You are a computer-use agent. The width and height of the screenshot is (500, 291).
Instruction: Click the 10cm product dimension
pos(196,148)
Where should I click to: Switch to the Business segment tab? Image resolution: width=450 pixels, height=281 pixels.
****************************************
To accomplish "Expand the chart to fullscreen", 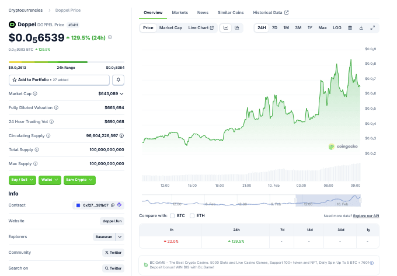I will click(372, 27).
****************************************
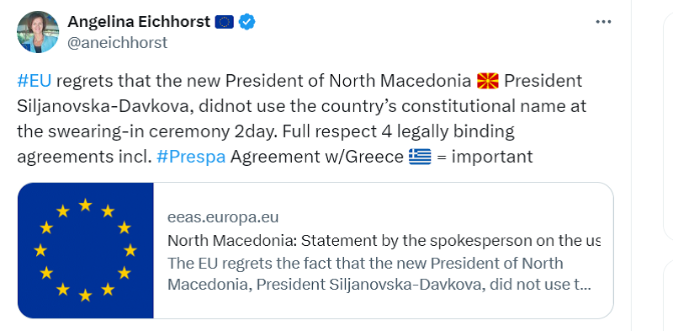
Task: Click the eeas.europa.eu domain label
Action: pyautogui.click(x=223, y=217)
****************************************
## YOUR TASK
Find and copy each line above that includes the string "height".

## EXERCISE ANSWER
You are a computer-use agent. The width and height of the screenshot is (500, 291).
Where should I click to: Switch to the Business segment tab? Image resolution: width=450 pixels, height=281 pixels.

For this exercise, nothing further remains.